From Ergo Log
Professional footballers have more energy if they take a couple of grams of the amino acid L-carnitine before a match or a training session. Sports scientists at Aksaray University and Gazi University in Turkey will soon publish their findings in the Journal of Strength and Conditioning Research.
Carnitine is an amino acid found primarily in the muscle tissue of the heart. The liver and kidneys produce it from lysine, methionine and vitamins C, B3 and B6, but your body also gets it from dairy and meat products.
Carnitine plays a key role in the transport of fatty acids to the mitochondria, the power houses in the body's cells. The idea behind L-carnitine supplementation is that endurance capacity increases if cells burn fatty acids more easily as a result of the increased L-carnitine concentration.
This is a controversial idea however. There are studies that show that supplementation with several grams of L-carnitine per day has a mild ergogenic effect. But there are just as many studies in which for example 4 g carnitine has no effect whatsoever on fat burning [Eur J Appl Physiol. 2007 Jan;99(2):193-9.] or in which a month of supplementation leads to virtually no increase in the concentration of carnitine in the muscle cells [Am J Clin Nutr. 2000 Aug;72(2 Suppl):618S-23S.] – and thus suggest that carnitine can't have any effect at all.

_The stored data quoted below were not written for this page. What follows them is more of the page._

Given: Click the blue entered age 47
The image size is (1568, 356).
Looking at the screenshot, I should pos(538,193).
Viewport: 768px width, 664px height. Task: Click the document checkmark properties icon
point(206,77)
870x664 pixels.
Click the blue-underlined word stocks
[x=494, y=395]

Erikoglu Orer Gamze and Atalay Guzel Nevin performed an experiment designed to elucidate the effects of carnitine. They gave 26 professional footballers aged 17-19 either 3 g [LK-3] or 4 g [LK-4] carnitine and made them do an exertion test one hour later.

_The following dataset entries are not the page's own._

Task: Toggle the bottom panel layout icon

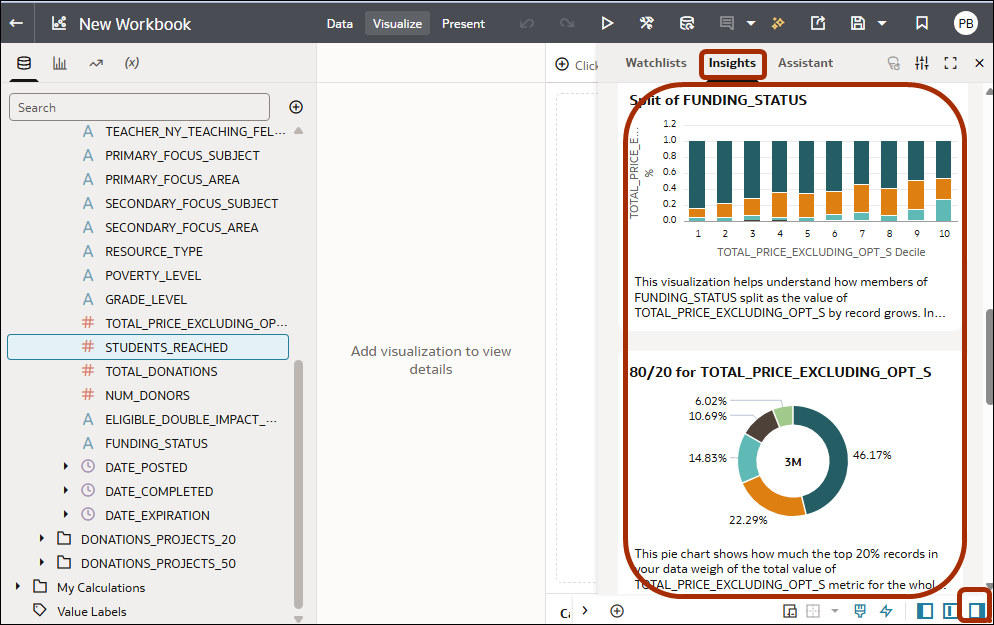Action: [x=950, y=610]
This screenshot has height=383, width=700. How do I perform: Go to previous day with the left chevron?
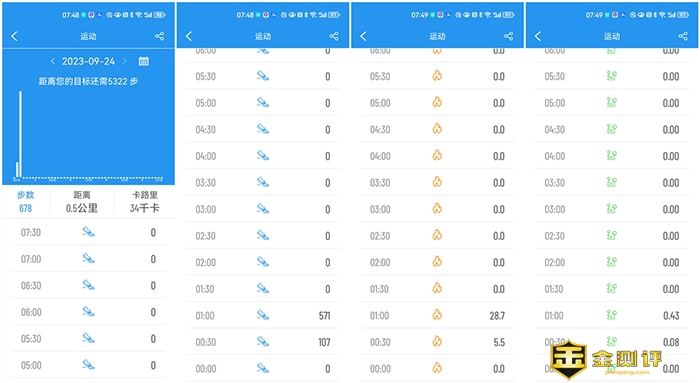pos(53,61)
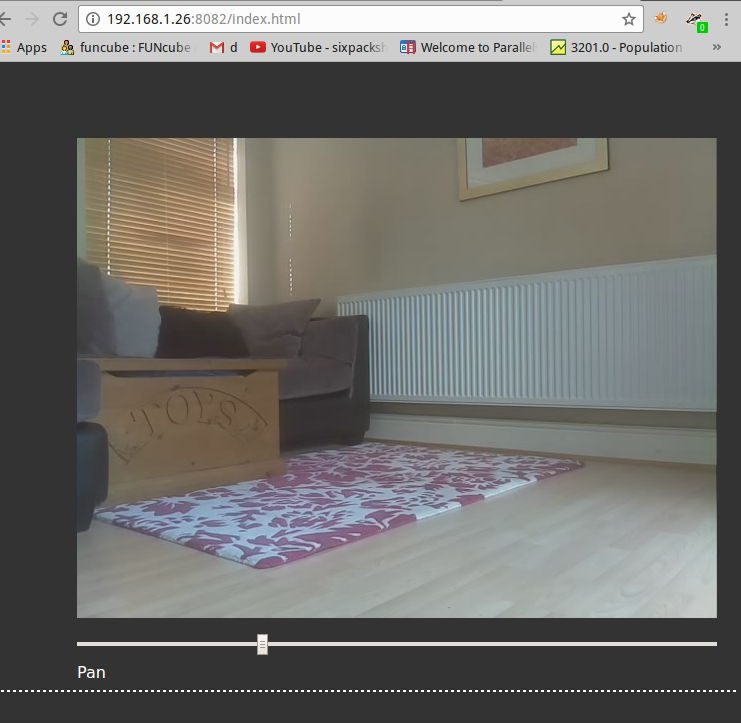
Task: Click the forward navigation arrow
Action: tap(32, 19)

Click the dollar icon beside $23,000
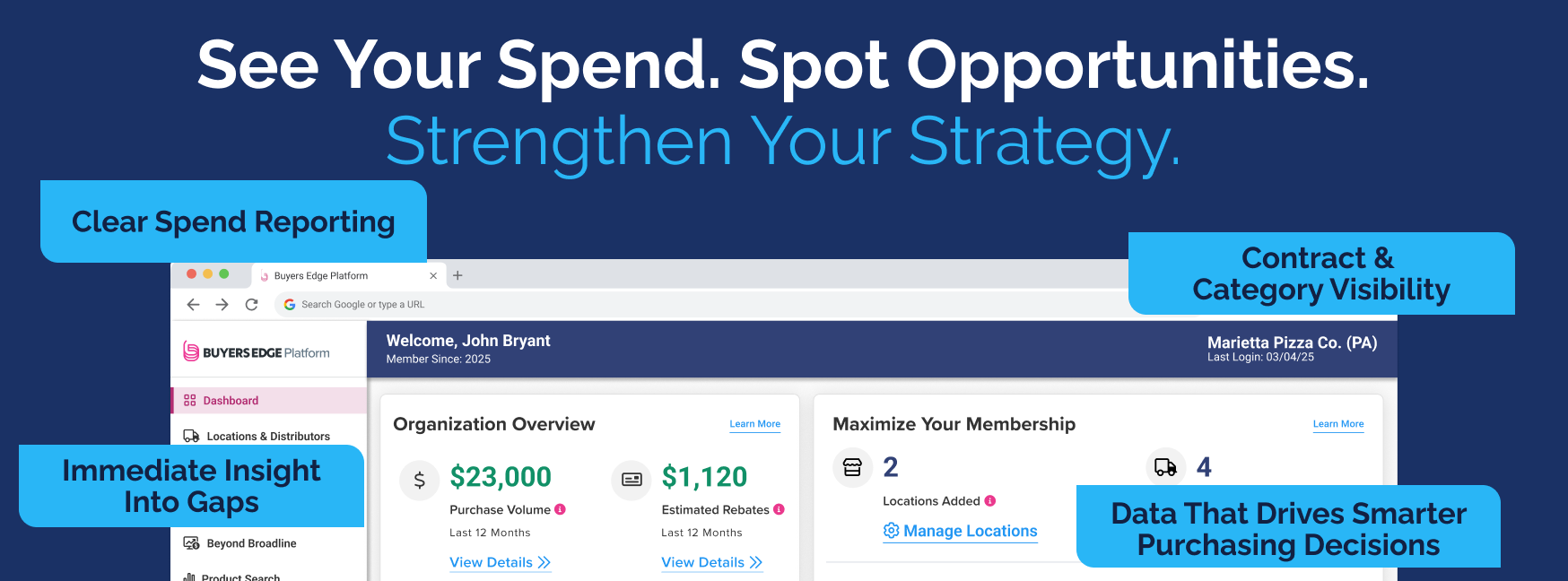pos(419,480)
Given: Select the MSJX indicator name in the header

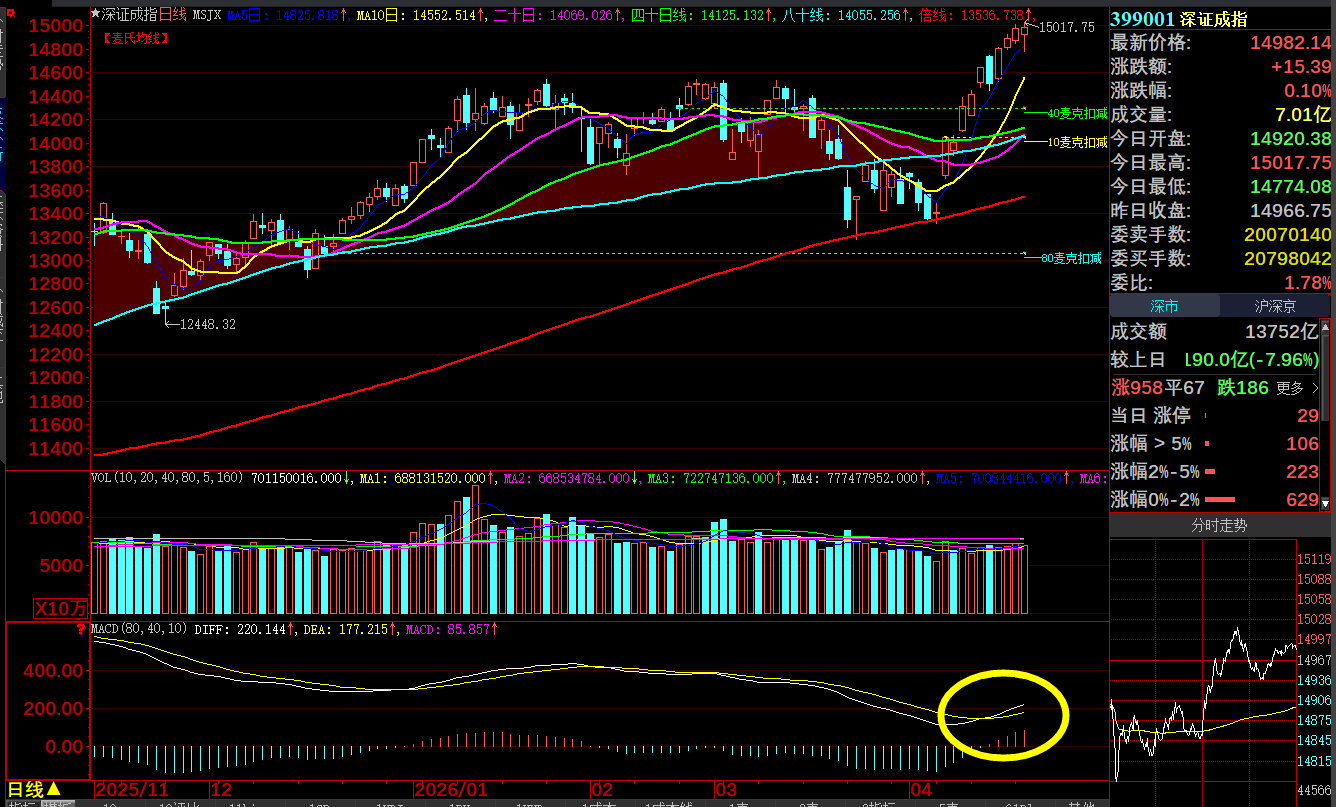Looking at the screenshot, I should coord(206,15).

The test involved the players running for three minutes on a treadmill at a speed of 8 kph, followed by one minute of rest, then running for three minutes at a speed of 10 kph, followed by one minute of rest, etc. For the remainder of the test the researchers increased the speed at which the football players had to run by 1 kph.

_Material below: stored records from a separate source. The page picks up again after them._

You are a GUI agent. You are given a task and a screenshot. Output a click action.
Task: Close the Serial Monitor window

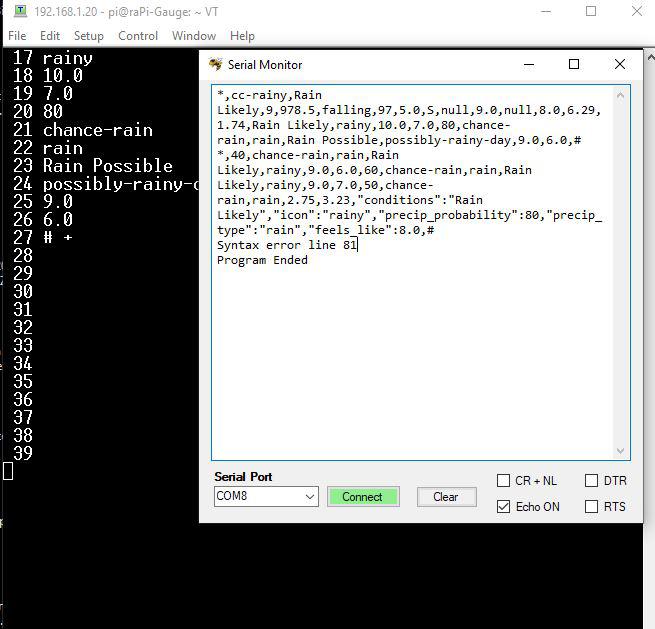(x=620, y=65)
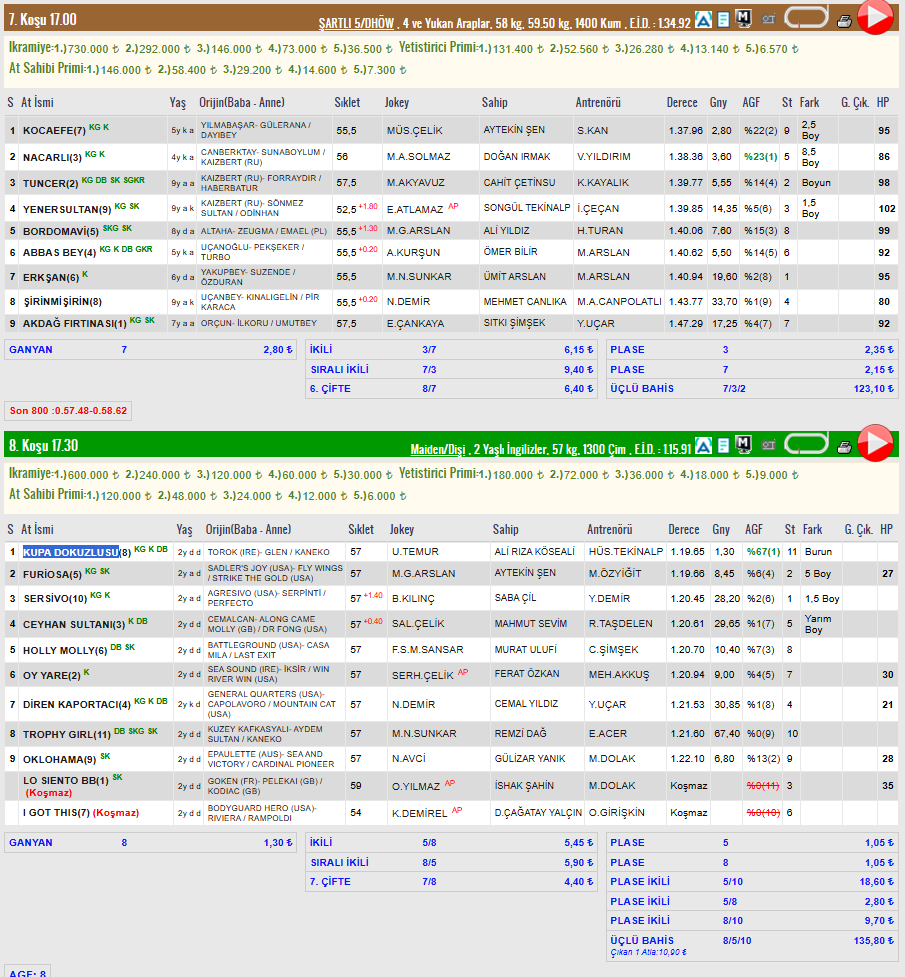This screenshot has width=905, height=977.
Task: Open Maiden/Dişi race condition link
Action: [438, 449]
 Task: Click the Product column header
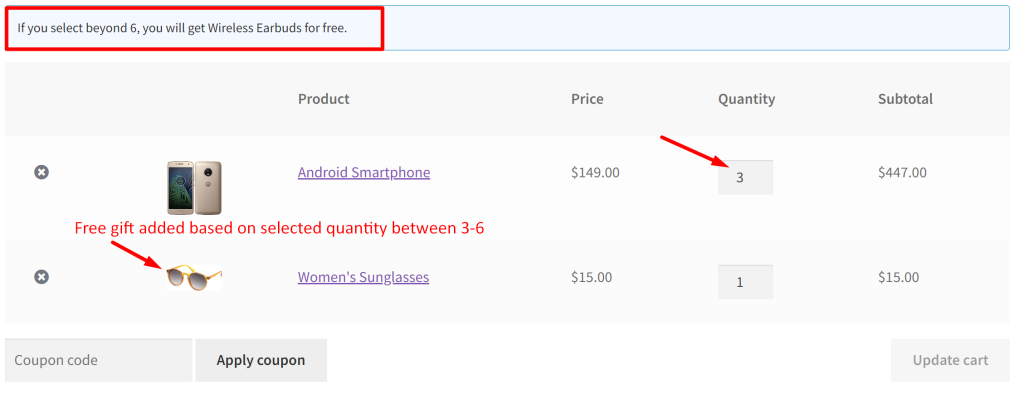coord(324,99)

The researchers went through the same procedure once again after giving both groups a placebo [P-3] [P-4].
During the 3-minute-long sets supplementation with 3g and 4g carnitine lowered the heart rate a little. In addition, the players gave themselves a slightly lower score for fatigue [Borg Scale]. The effects were small, but most of them were statistically significant.
"All those aforementioned results of the study are consistent with the finding that the installation of L-carnitine increases the effectiveness of endurance performance", the researchers write in their conclusion.
According to a human study done at the University of Nottingham, the body only absorbs carnitine well in combination with a few dozen grams of carbohydrates. If the Turkish researchers had got their subjects to take their carnitine supplements during meals, the results may have been more convincing.
J Strength Cond Res. 2013 Sep 14. [Epub ahead of print].